### Your instructions
Starting with the line where "Task: Click the 42 k views count" appears, print every line through the end of the entries below exactly as it stands, and leave out the pictures.

(Entries taken from a collection)
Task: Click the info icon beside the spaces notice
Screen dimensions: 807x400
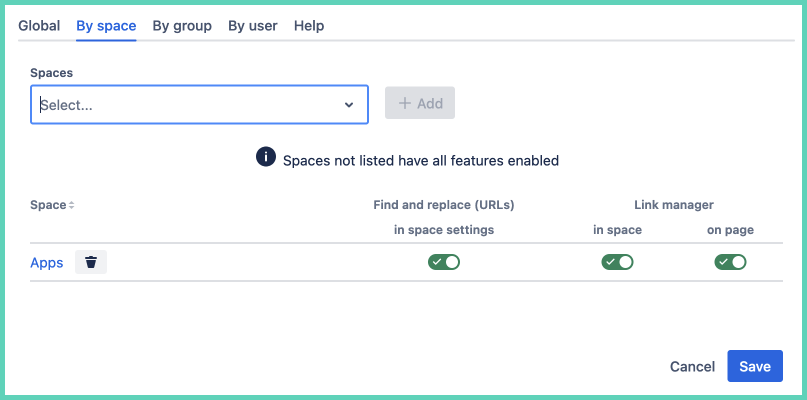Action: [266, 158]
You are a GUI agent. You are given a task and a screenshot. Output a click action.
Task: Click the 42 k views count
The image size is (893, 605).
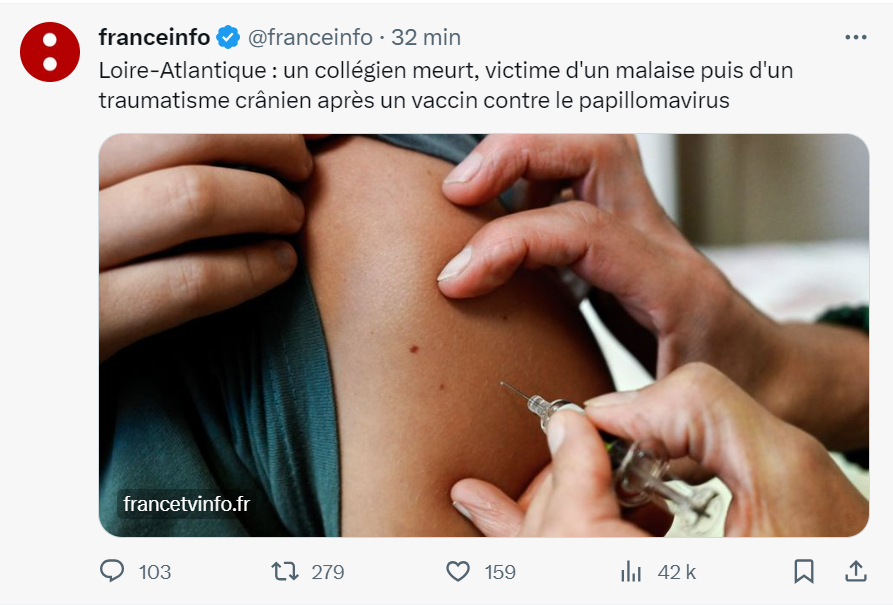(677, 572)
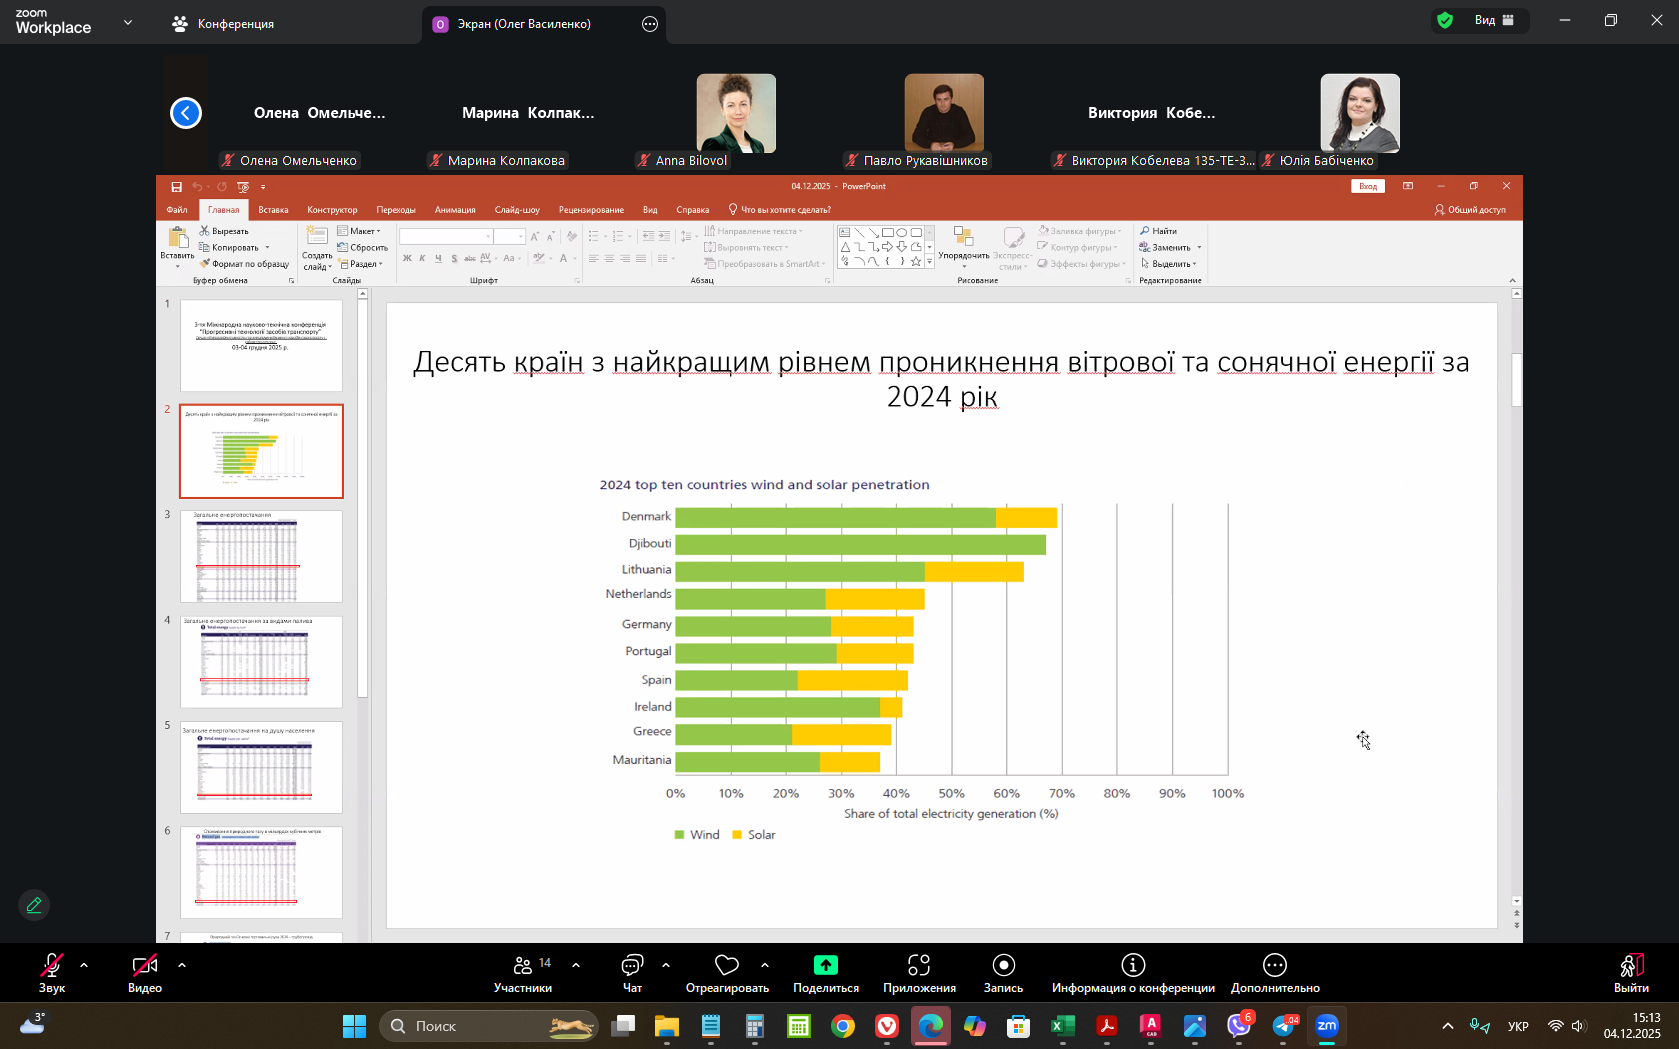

### Finished exercise
Task: Click the 42 k views count
The image size is (893, 605).
(677, 572)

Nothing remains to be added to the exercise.